Among the records that follow, set down only the lines from the one containing "Task: Toggle Insert" to the one containing "Image resolution: width=404", both included, exactly.

- [DATA SUPPLIED]
◇ ◇ ◇ ◇ ◇
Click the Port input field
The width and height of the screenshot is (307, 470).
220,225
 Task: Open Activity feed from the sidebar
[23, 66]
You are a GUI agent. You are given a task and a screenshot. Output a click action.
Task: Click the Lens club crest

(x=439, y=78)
◇ ◇ ◇ ◇ ◇
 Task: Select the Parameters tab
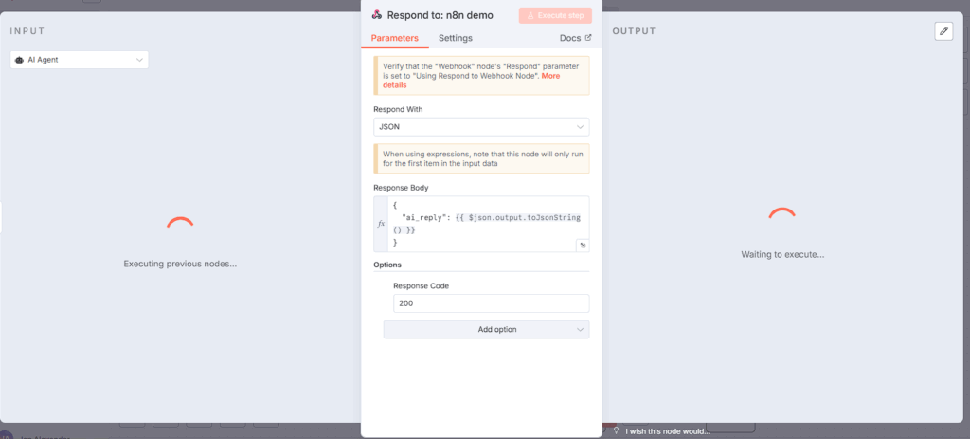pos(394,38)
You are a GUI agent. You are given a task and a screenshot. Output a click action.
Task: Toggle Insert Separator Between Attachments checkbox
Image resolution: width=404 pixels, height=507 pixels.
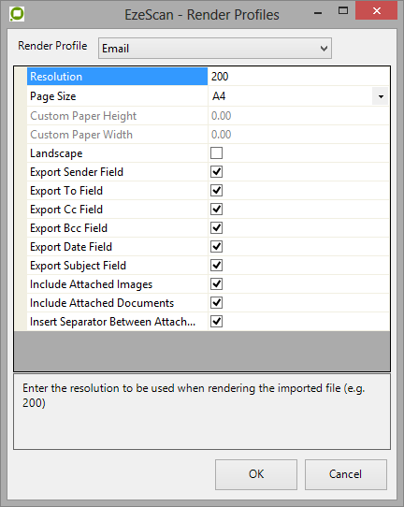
◇ ◇ ◇ ◇ ◇
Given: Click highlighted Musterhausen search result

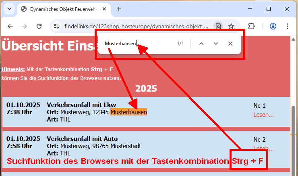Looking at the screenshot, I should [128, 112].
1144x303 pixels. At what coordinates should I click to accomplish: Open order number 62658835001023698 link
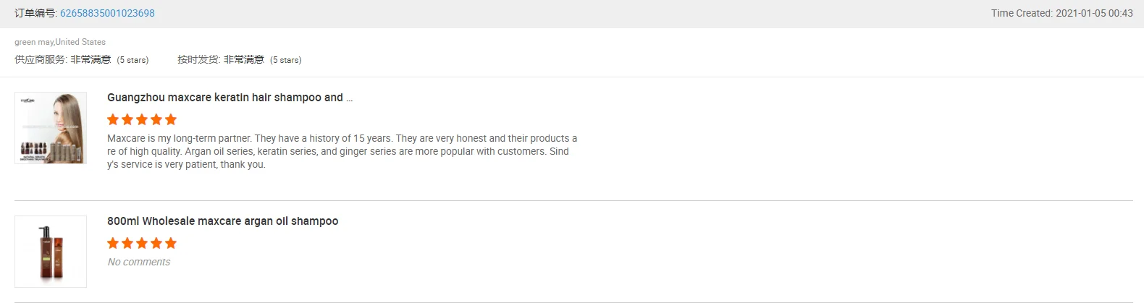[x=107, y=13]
◇ ◇ ◇ ◇ ◇
- [WRITTEN REPLY]
Task: Toggle Insert Separator Between Attachments checkbox
Image resolution: width=404 pixels, height=507 pixels.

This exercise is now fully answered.